Os Metyktire me bombardearam com perguntas sobre a confecção de cobertores, panelas de metal, canetas, papel etc. Estavam incrédulos que eu pudesse usar coisas sem nunca ter observado como são fabricadas. Suspeitavam que havia alguma espécie de especialização, perguntando, por exemplo, se os kube americanos são aqueles que manufaturavam cartuchos caibre 38. Um homem perguntou se aqueles que fazem velas ficam ricos, devido ao preço relativamente alto das velas, ou se as dão de graça (kajgô).
A noção de dinheiro é ainda mais enigmática e misteriosa. O chefe Metyktire me perguntaram quem fabrica dinheiro, como e onde. O chefe em Kretire queria saber quem é o dono do dinheiro e para que o utiliza. Um homem alegou que os kube precisam simplesmente (tu) dar coisas aos índios porque têm dinheiro no banco, que recebem do chefe grande; para obtê-los basta fazer fila. Os Metyktire pedem dinheiro para qualquer visitante kube argumentando que os 'índios não têm dinheiro'. (...)
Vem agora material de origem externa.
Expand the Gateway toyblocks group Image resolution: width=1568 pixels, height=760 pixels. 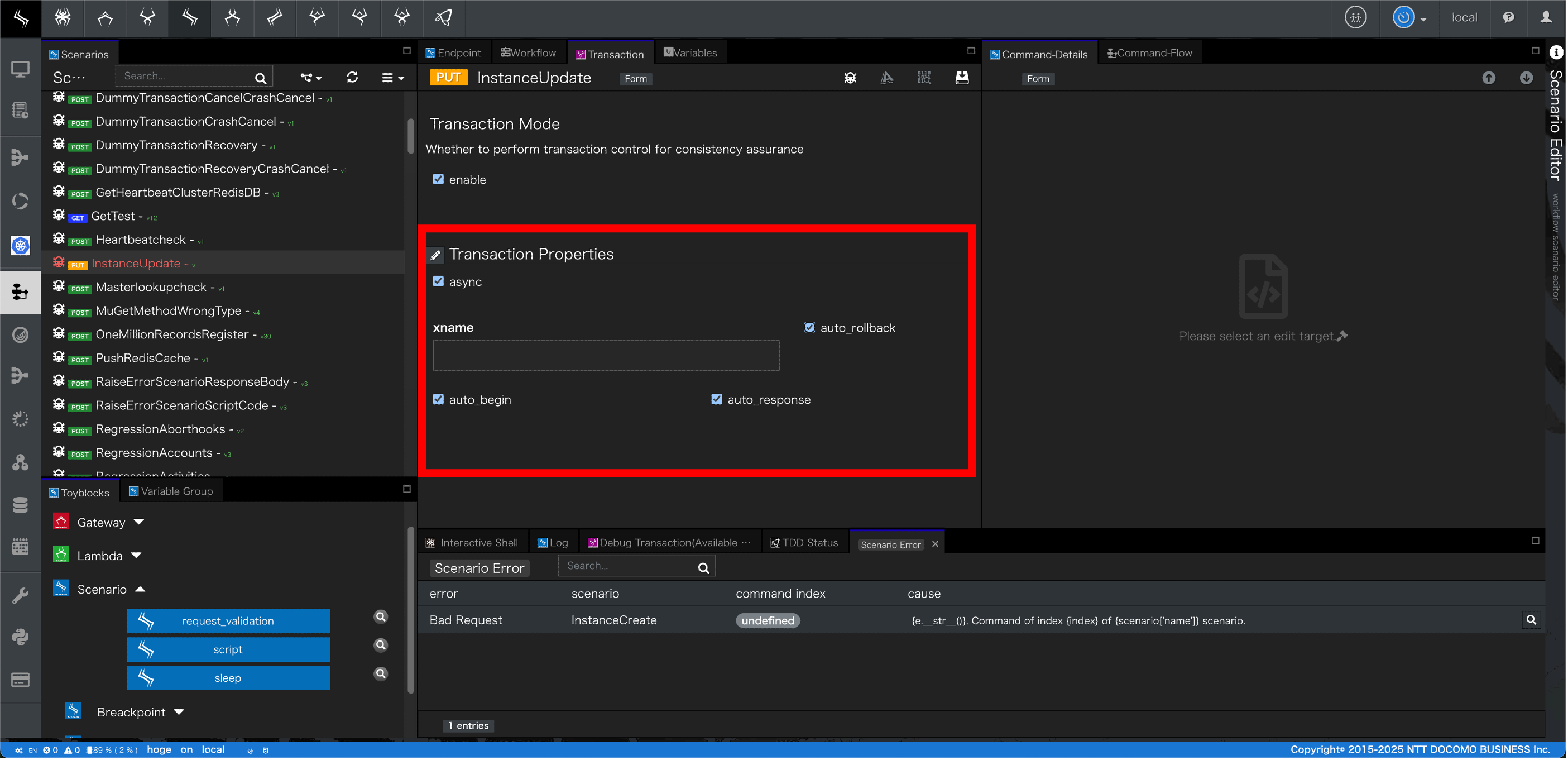click(138, 522)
No início da minha estada com os Metyktire me decepcionou o fato de eles falarem dia e noite sobre nekretx, referindo-se aos bens industrializados. Para europeus, pós-1968 como eu, sociedades ameríndias representavam a possibilidade de viver em harmonia com a natureza, e de oferecerem alternativas às mazelas da sociedade pós-industrial. Estava intrigada em saber por que os bens industrializados eram designados por uma palavra tão evidentemente mebêngôkre, e então decidi investigar a etimologia de nekretx. Isso significou mergulhar num mundo fantástico, digno da imaginação de Borges. Fui seduzida pela riqueza (nekretx) dos Mebêngôkre ao ponto de torná-lo o objeto principal de minha pesquisa. Nekretx e o sistema onomástico dos Mebêngôkre são dois lados da mesma moeda: ambos são fundamentais para entender a organização social dos Mebêngôkre porque implicam um conceito de casa como pessoa jurídica (personne morale, em francês), composta de pessoas partíveis (conforme será esclarecido a seguir)."
Referência: LEA, Vanessa. 2012. Riquezas Intangíveis de Pessoas Partíveis: os Mebêngôkre (Kayapó) do Brasil Central. São Paulo: Editora Edusp.